ABOUT THIS EXERCISE: Below are records; reproduce exactly the lines from the one that has "Financial Translation (426, 305)" through the one that has "Legal Translation (422, 295)", ends included, and nothing more.
** Opening SUPPLIED DATA block **
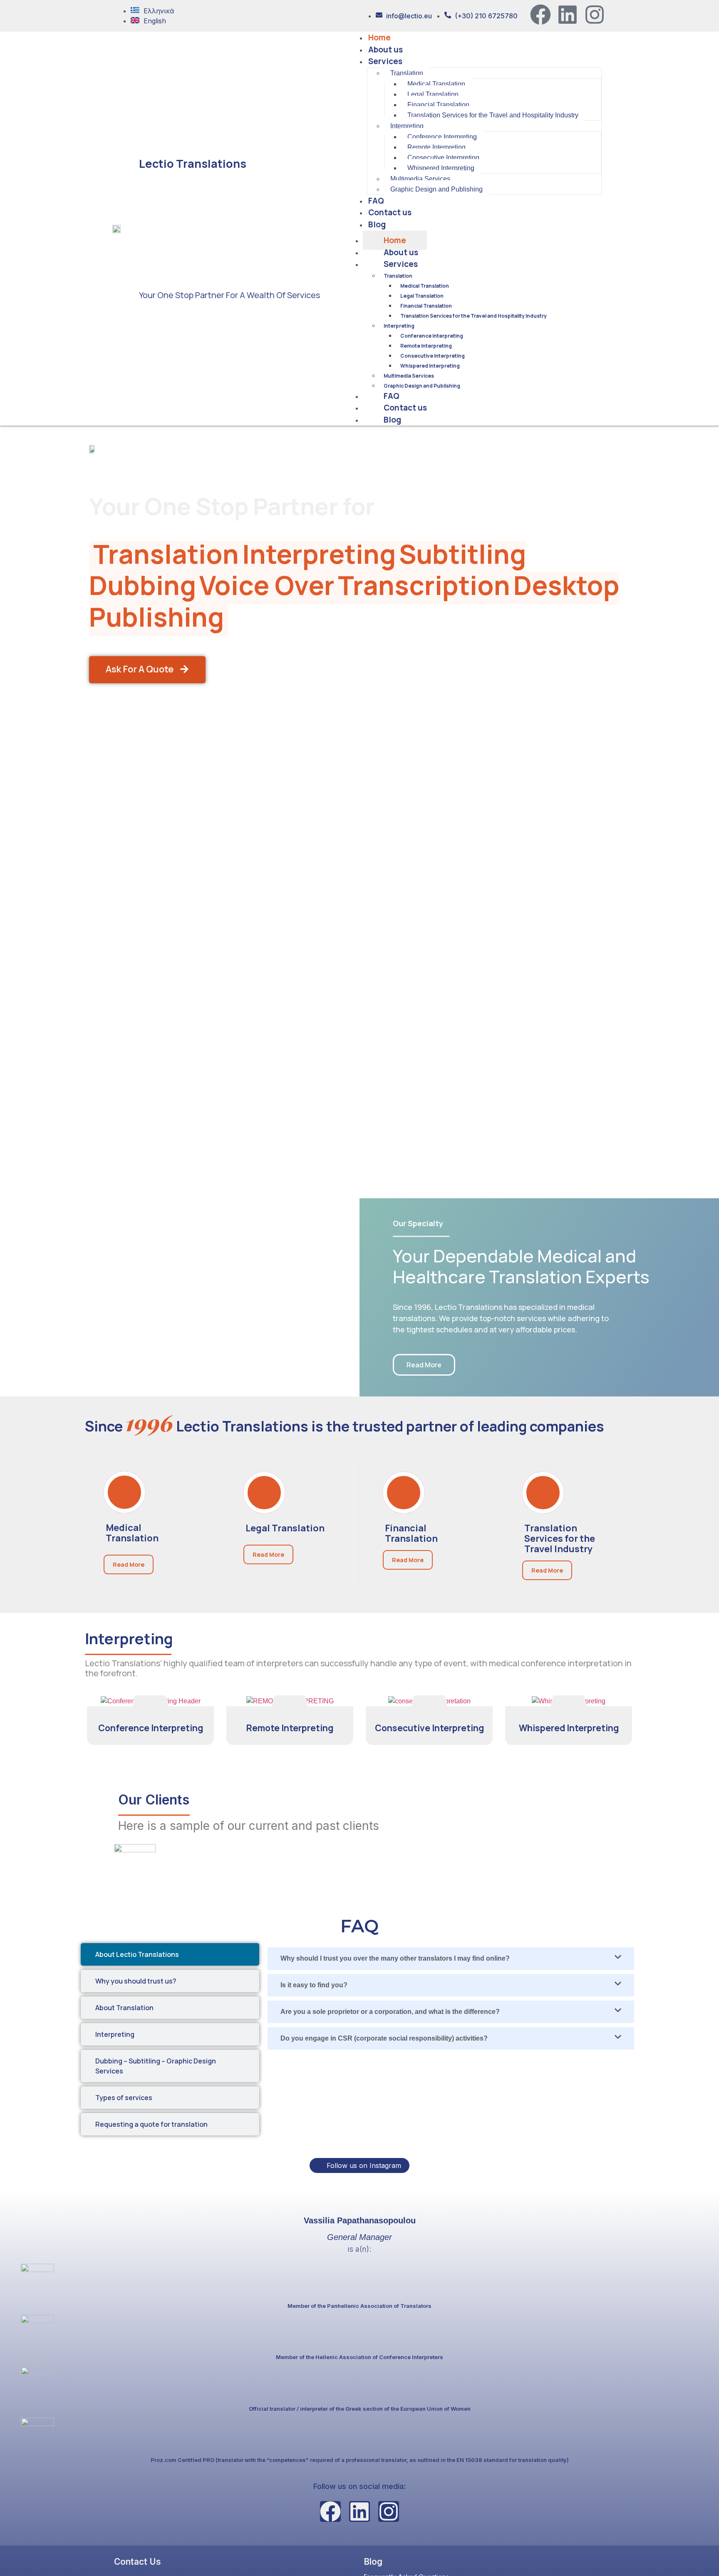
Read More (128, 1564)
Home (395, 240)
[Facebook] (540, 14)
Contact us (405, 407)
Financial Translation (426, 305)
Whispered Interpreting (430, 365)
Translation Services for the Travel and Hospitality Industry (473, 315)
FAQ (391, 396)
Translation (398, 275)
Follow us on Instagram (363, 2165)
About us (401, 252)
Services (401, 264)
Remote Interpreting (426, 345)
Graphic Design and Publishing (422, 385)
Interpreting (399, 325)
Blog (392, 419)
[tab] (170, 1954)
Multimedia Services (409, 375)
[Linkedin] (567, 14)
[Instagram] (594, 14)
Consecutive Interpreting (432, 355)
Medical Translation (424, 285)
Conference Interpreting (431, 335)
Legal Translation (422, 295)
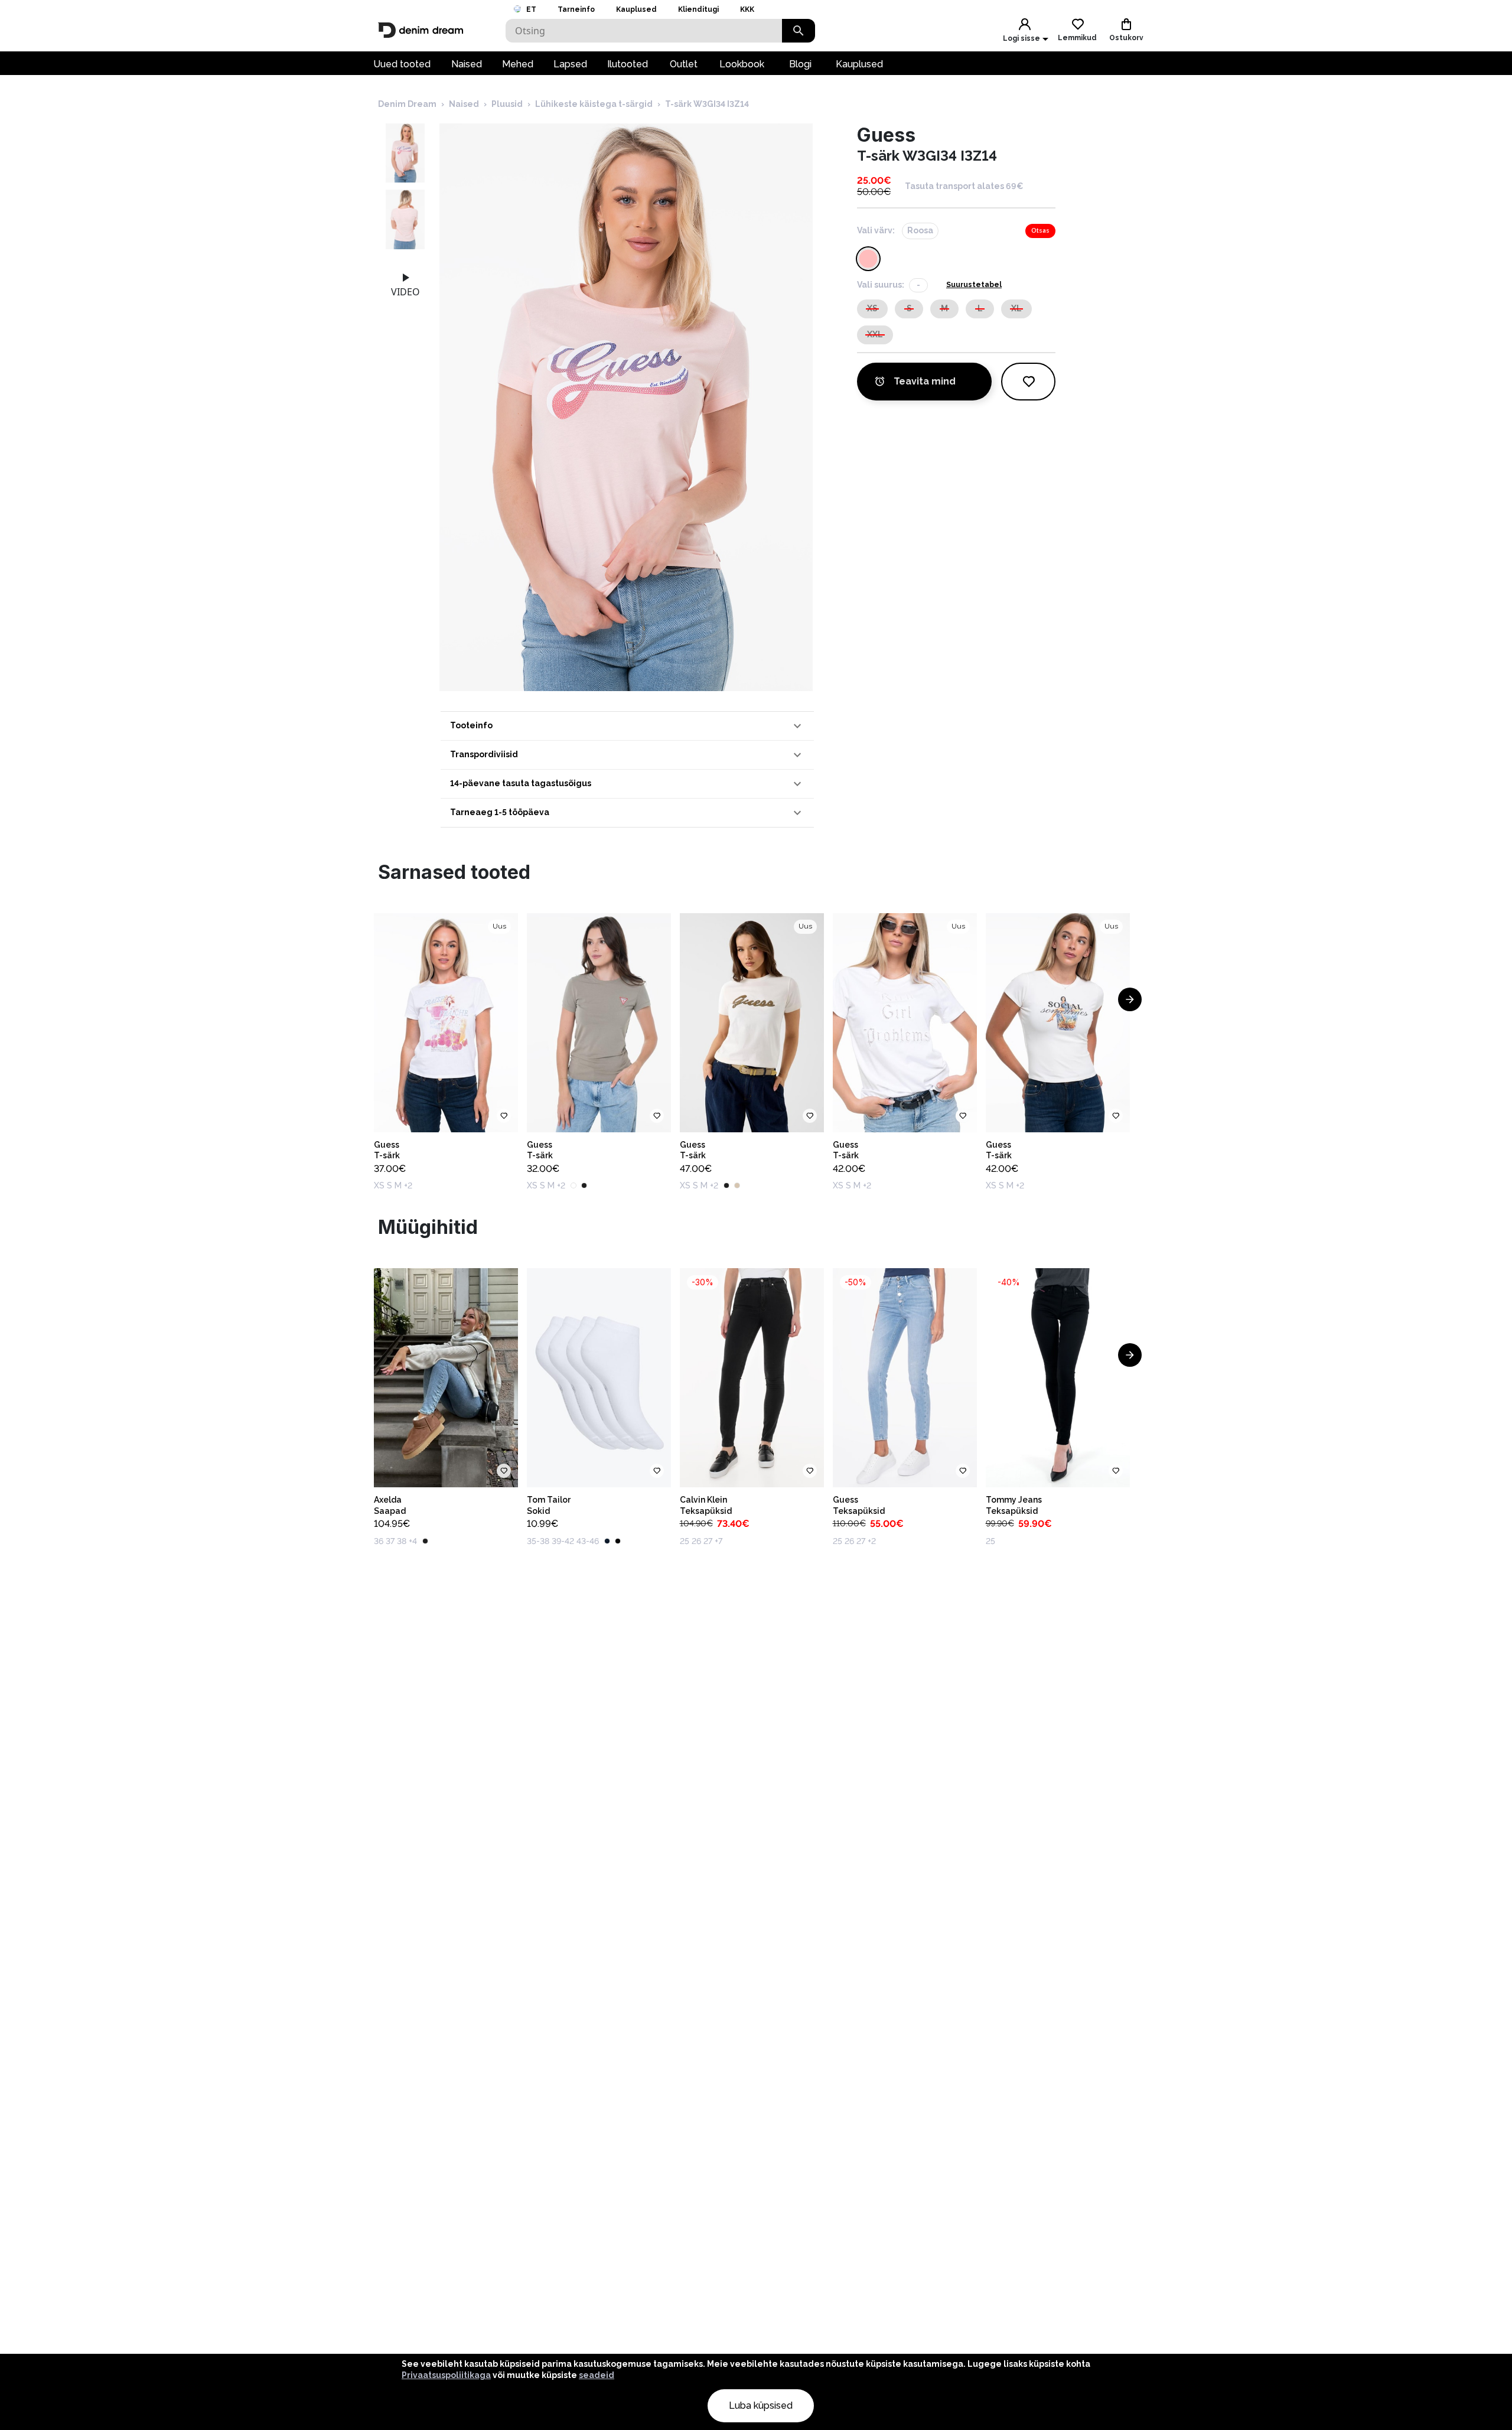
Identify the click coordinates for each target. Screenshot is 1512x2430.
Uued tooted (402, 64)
** Closing SUPPLIED DATA block **
WRITTEN RESPONSE:
Financial Translation (426, 305)
Whispered Interpreting (430, 365)
Translation Services for the Travel and Hospitality Industry (473, 315)
FAQ (391, 396)
Translation (398, 275)
Follow us on Instagram (363, 2165)
About us (401, 252)
Services (401, 264)
Remote Interpreting (426, 345)
Graphic Design and Publishing (422, 385)
Interpreting (399, 325)
Blog (392, 419)
[tab] (170, 1954)
Multimedia Services (409, 375)
[Linkedin] (567, 14)
[Instagram] (594, 14)
Consecutive Interpreting (432, 355)
Medical Translation (424, 285)
Conference Interpreting (431, 335)
Legal Translation (422, 295)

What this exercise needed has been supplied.